** DATA IN THIS EXERCISE follows **
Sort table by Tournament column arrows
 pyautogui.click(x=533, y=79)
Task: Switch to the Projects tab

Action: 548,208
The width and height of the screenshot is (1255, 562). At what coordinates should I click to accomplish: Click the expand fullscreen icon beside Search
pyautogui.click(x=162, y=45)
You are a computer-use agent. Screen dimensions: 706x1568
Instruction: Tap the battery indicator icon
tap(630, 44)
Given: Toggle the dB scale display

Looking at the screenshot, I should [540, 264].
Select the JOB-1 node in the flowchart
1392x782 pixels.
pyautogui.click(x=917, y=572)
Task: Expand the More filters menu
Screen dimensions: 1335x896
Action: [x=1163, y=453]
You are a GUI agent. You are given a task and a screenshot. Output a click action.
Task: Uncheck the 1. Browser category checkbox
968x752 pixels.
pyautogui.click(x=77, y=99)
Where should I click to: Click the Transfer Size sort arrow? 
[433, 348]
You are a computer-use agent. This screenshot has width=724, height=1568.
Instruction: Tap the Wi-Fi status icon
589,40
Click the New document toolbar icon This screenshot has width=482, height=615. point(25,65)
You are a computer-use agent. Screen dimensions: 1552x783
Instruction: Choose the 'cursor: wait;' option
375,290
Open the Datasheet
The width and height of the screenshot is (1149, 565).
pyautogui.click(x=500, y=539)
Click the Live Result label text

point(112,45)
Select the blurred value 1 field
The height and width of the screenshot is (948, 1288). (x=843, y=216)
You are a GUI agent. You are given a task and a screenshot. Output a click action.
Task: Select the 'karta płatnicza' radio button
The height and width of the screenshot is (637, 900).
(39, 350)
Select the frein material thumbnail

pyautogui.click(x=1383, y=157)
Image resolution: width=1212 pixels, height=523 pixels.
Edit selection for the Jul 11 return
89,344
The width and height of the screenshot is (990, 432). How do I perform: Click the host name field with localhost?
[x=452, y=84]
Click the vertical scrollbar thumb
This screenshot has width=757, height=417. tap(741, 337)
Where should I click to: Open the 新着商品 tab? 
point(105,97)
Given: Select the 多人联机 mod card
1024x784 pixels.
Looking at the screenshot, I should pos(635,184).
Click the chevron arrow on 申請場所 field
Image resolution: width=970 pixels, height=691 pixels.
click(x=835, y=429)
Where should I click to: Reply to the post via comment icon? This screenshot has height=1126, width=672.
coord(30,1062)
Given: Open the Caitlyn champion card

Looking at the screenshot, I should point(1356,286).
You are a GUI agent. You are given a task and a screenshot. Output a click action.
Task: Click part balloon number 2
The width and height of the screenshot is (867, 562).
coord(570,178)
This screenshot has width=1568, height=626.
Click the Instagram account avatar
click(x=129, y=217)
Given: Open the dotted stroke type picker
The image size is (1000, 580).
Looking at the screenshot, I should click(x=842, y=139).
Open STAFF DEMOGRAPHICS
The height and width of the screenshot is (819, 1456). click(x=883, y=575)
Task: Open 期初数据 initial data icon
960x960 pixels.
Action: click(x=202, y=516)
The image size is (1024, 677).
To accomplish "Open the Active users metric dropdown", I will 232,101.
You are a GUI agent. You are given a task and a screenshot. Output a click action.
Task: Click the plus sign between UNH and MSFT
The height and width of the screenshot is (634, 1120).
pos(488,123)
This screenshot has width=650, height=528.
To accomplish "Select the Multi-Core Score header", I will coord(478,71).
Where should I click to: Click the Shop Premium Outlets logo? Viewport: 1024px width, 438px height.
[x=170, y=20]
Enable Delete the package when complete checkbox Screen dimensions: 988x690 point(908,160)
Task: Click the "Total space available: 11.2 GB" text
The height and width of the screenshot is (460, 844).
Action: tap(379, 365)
** End of DATA IN THIS EXERCISE **
EXERCISE GOAL -
Both end lines included, restate word for word the lines above from the line with "960x960 pixels." to the line with "space available: 11.2", and nothing else.

SOLUTION TO THIS EXERCISE -
960x960 pixels.
Action: click(x=202, y=516)
The image size is (1024, 677).
To accomplish "Open the Active users metric dropdown", I will 232,101.
You are a GUI agent. You are given a task and a screenshot. Output a click action.
Task: Click the plus sign between UNH and MSFT
The height and width of the screenshot is (634, 1120).
pos(488,123)
This screenshot has width=650, height=528.
To accomplish "Select the Multi-Core Score header", I will coord(478,71).
Where should I click to: Click the Shop Premium Outlets logo? Viewport: 1024px width, 438px height.
[x=170, y=20]
Enable Delete the package when complete checkbox Screen dimensions: 988x690 point(908,160)
Task: Click the "Total space available: 11.2 GB" text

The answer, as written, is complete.